Luiz Fernando Gomes Esteves
Professor Assistente do Insper (Instituto de Ensino e Pesquisa). Doutor em Direito do Estado pela USP. Mestre em Direito Público pela UERJ
Depois do escândalo de corrupção em que se viram envolvidos vários conselheiros do Tribunal de Contas do Estado do Rio de Janeiro, o que contribuiu para a aposentadoria do ex-deputado Jonas Lopes, uma dúvida surgiu: quem o governador Pezão poderia escolher para o cargo?
A escolha de um nome para o TCE traz consigo pelo menos duas importantes consequências.
Em primeiro lugar, para o governador que realiza a nomeação, uma indicação política e estratégica pode garantir um voto decisivo em favor da aprovação das contas apresentadas. Apesar do parecer do TCE não ser vinculante, podendo ser superado pela maioria absoluta da Assembleia Legislativa, o impacto de um julgamento negativo das contas não deve ser subestimado, sobretudo no contexto de um governo que tem a legitimidade questionada, e que sofre com sucessivos pedidos de impeachment de seu governador.
Além disso, para o indivíduo nomeado, atribui-se o foro por prerrogativa de função, uma garantia que hoje é muito cara para aqueles que são investigados criminalmente. De acordo com a Constituição, é do STJ a competência para julgar os crimes comuns praticados pelos conselheiros dos tribunais de contas estaduais.
Porém, a nomeação de um indivíduo para compor o TCE não é totalmente livre. Para garantir o bom desempenho deste órgão que possui importantes atribuições fiscalizatórias e técnicas, a Constituição estabeleceu, além de requisitos pessoais – como idade mínima, conhecimentos contábeis, jurídicos e econômicos –, também requisitos quanto a origem dos conselheiros.
De acordo com a Constituição, dois terços dos membros das cortes de contas seriam escolhidos livremente pelo Legislativo, e a nomeação dos outros membros ficaria a cargo do Executivo, que deveria escolher, alternativamente entre um candidato de cuja origem fosse do Ministério Pùblico que atua no Tribunal, outro deveria ser auditor no Tribunal, e apenas a outra vaga seria de livre escolha do chefe do Executivo.

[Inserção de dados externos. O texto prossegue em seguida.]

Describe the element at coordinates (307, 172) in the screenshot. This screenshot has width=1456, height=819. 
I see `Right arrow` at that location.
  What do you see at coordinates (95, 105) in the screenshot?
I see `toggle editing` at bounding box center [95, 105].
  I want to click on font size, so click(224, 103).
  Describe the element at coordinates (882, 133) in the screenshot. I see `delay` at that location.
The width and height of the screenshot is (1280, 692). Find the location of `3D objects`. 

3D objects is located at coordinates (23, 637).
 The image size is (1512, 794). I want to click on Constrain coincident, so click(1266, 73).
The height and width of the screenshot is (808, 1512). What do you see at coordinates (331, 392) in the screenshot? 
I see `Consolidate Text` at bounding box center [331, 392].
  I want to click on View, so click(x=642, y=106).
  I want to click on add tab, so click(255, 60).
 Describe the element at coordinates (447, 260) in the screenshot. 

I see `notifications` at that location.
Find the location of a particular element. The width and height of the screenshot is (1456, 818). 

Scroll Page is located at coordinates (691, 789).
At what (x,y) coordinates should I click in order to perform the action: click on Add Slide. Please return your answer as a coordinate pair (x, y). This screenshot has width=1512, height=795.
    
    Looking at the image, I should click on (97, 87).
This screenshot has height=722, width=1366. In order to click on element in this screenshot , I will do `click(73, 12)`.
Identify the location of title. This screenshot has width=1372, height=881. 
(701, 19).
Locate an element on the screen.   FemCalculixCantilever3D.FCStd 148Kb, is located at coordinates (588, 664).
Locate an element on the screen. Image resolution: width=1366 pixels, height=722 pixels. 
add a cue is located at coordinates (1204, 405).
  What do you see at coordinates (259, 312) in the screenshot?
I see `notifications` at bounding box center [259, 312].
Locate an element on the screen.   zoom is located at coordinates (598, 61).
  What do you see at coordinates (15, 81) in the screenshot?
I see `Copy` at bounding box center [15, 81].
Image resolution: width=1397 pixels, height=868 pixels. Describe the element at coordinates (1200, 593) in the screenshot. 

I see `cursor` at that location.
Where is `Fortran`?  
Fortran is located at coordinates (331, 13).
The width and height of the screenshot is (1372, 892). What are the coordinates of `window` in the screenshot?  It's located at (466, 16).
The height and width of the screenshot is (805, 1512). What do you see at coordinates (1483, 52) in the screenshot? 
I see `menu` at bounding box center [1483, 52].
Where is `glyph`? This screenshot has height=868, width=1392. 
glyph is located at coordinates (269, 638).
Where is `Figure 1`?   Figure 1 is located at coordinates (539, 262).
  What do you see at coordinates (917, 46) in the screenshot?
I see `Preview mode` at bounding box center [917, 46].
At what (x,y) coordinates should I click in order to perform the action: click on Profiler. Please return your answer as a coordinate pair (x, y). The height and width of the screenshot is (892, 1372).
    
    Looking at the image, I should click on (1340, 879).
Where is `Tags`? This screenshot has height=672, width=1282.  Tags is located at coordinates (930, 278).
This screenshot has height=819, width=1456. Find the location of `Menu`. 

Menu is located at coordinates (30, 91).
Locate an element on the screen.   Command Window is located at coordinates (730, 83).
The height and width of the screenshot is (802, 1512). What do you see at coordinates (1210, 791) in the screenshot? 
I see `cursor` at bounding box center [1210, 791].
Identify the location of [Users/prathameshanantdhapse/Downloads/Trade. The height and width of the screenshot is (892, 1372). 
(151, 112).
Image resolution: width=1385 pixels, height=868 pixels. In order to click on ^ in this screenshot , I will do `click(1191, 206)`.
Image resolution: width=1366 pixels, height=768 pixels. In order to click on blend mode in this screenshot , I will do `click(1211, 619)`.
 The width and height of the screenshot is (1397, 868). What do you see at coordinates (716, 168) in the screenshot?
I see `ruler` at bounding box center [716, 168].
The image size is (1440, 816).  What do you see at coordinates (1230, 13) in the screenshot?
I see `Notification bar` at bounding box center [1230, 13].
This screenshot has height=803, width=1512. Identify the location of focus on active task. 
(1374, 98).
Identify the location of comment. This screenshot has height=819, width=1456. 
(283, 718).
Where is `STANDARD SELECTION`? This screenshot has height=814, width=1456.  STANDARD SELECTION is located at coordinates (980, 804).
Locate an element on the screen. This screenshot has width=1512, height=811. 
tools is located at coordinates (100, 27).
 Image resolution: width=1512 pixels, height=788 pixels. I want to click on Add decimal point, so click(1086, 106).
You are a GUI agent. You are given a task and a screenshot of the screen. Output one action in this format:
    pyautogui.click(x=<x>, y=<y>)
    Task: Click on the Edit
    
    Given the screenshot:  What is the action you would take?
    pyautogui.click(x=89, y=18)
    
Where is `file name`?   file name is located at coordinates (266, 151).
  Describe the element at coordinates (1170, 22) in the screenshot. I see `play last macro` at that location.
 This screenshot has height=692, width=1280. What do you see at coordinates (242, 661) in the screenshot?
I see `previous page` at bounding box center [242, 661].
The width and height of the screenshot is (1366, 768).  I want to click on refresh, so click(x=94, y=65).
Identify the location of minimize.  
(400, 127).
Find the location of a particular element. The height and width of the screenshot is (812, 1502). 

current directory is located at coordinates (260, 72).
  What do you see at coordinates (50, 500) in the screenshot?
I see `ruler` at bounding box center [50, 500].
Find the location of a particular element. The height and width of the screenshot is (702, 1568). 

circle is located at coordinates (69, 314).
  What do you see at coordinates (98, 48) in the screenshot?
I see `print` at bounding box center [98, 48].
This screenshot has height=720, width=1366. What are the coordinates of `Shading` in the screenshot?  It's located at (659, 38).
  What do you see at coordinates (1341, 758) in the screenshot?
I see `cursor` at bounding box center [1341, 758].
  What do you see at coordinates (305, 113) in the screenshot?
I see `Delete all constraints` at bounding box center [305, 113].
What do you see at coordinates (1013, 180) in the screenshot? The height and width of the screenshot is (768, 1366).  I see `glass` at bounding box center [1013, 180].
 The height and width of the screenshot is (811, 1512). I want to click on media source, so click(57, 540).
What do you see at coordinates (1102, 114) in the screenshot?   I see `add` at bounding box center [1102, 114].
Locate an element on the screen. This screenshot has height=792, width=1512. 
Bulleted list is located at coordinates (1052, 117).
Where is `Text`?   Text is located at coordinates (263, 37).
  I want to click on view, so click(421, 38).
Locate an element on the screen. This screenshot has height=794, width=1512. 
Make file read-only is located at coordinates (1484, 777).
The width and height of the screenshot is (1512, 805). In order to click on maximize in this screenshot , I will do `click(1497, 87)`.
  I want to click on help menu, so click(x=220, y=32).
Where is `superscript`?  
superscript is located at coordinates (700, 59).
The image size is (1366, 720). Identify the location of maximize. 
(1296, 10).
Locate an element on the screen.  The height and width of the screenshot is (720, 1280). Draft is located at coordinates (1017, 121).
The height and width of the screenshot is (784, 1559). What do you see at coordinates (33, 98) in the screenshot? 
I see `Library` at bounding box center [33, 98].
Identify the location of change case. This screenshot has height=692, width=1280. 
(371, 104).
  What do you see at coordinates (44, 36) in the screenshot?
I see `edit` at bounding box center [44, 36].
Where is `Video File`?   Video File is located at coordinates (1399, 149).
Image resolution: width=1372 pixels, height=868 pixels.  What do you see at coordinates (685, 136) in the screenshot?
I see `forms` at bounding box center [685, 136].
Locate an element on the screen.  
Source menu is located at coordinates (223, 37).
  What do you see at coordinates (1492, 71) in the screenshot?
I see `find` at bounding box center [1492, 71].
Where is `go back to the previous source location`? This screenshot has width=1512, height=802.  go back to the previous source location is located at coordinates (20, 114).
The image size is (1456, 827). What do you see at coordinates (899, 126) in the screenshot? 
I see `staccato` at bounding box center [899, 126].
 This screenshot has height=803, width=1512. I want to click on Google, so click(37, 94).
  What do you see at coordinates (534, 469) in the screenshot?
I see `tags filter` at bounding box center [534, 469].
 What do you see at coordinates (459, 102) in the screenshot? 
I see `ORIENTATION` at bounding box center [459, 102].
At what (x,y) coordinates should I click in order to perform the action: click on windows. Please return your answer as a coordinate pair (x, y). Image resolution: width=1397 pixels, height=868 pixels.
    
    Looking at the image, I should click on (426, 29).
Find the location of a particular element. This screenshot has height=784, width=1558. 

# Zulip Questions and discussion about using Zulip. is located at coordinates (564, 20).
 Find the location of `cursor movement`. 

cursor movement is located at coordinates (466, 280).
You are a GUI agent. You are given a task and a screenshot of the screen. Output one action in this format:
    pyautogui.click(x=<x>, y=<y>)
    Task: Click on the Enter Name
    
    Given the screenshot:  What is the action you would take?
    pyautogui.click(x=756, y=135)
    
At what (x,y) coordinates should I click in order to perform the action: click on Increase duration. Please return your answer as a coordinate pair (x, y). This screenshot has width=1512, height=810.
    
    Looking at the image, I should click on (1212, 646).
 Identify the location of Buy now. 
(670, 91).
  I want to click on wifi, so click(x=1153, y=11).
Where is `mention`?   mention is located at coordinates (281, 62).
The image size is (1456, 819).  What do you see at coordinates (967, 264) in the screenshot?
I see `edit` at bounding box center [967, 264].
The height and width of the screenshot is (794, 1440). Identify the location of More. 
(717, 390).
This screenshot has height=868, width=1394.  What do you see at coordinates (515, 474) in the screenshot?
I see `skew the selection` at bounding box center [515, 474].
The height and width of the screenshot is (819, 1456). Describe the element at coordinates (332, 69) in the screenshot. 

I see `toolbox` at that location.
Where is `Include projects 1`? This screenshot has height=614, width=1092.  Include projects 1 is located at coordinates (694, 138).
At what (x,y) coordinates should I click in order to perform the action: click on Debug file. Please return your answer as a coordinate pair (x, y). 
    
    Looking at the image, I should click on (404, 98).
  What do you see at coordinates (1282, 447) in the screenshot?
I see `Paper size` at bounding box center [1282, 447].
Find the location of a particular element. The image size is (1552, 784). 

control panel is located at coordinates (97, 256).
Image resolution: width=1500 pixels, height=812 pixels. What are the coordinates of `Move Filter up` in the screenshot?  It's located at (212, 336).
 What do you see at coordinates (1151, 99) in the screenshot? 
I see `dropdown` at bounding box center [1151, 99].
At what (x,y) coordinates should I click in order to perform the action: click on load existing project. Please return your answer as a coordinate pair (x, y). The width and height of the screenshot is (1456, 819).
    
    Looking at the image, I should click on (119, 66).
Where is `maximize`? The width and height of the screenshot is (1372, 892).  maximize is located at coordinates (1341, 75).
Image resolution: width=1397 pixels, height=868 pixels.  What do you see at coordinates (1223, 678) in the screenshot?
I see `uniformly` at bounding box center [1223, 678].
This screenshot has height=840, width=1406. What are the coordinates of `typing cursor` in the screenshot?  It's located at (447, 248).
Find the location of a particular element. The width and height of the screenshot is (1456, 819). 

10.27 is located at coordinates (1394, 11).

No caso do Rio de Janeiro, das três vagas destinadas ao governador, apenas uma poderia ser realizada de forma livre. O Supremo já interpretou essa regra em caso análogo, no julgamento da ADI 374, no sentido de que a nomeação livre só poderia ser realizada quando o cargo vago fosse oriundo da própria nomeação livre. Além disso, na mesma ação, o Supremo definiu que o governador só teria direito a essa nomeação livre caso o TCE já contasse com conselheiros vindos do MP especial e da auditoria do Tribunal.
Ocorre que, no caso do TCE do Rio de Janeiro, o cargo de auditor foi criado apenas no ano de 2013, e tais auditores foram nomeados apenas em 2016. Ou seja, até o ano passado, o governador indicava livremente candidatos para duas das três vagas a que teria direito. Com a aposentadoria de Jonas Lopes, no entanto, tudo indicava que o novo conselheiro deveria ser escolhido dentre os auditores.
Contudo, na última semana, os três conselheiros, de forma surpreendente e pouco explicada, desistiram de concorrer à vaga, o que abriu caminho para que o governador indicasse ao TCE o líder do governo na Assembleia Legislativa, deputado Edson Albertassi, investigado pela prática de diversos crimes. A nomeação satisfaria os dois propósitos acima nomeados, já que garantiria o foro a Albertassi, de um lado, e também constituiria um importante apoio a Pezão, de outro.,
Porém, o desenho constitucional do Tribunal de Contas não autoriza que uma nomeação pretensamente técnica – de um auditor – seja transformada em uma livre indicação governista, pois isso enfraqueceria a função fiscalizatória do Legislativo sobre o Executivo. Quanto a isso parece não haver dúvidas, já que o texto constitucional é claro, além de existir decisão do Supremo sobre o assunto. Por isso, acertou o TJRJ em anular a nomeação, e também a Procuradoria do Estado, que se recusou a defender a constitucionalidade da nomeação.